You mention this a lot but you are wrong to think people are ignorant because they do not place as much importance as you on things that interest you.

They really do not want to know how the " Internet thing" works but just use it. That's for us (nerds, geeks, propeller heads).

When my car breaks down I don't much care about the this connected to that and all the car talk mumbo-jumbo the jock is saying. "Fix it and how much does it cost." I'm not a car guy.

I'll use another example. Let's say we were lucky enough to have an interview with Stephen Hawking and introduced this thread. He may not say it but how stupid/dumb/irrelevant/trivial this whole thing is. He is in another space and could have the same attitude about us and what we place importance on.

that seem to have issues using Carts, following simply isntructions, the inability to actually click more tha a single button on a form submit, delete data and complain that it's your websites fault

But it is. I hear of no one that has trouble buying in the supermarket. It just means it was not made simple enough for mere mortals to use. (not dummy-proof)
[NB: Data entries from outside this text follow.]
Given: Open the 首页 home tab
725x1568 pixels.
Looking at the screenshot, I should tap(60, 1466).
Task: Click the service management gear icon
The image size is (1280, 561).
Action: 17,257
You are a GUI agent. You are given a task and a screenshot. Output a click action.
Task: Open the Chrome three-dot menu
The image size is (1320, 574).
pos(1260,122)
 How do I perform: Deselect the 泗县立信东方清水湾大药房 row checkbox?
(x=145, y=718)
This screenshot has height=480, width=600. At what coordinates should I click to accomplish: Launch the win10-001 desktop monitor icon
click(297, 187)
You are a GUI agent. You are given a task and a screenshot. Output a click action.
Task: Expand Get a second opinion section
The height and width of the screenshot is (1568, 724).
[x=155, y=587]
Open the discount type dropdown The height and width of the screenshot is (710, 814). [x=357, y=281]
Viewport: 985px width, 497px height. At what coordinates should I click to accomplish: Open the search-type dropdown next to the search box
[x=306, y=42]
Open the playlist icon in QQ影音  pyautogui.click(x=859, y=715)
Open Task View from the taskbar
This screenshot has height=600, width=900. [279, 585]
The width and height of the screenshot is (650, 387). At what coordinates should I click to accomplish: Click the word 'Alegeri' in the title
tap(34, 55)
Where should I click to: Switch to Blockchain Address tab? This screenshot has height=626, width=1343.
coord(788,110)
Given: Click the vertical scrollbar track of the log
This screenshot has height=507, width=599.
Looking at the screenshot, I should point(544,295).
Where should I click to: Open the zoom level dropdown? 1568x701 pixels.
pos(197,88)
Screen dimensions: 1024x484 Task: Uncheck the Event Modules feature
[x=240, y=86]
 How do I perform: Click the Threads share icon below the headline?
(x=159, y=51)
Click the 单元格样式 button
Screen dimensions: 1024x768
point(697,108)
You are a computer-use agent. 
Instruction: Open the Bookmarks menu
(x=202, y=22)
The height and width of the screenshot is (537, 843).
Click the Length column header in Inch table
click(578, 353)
As a techie I use to have to write documentation for mortals and at times it was not understood yet very correct. In my "techie arrogant attitude" I would often let them feel like dummies (What? you can't read English?) and it was wrong. I'd later come back and say "how do you want it written so you can understand it."

You know what? I was just as ignorant or dummy in their field as they were dummies in mine.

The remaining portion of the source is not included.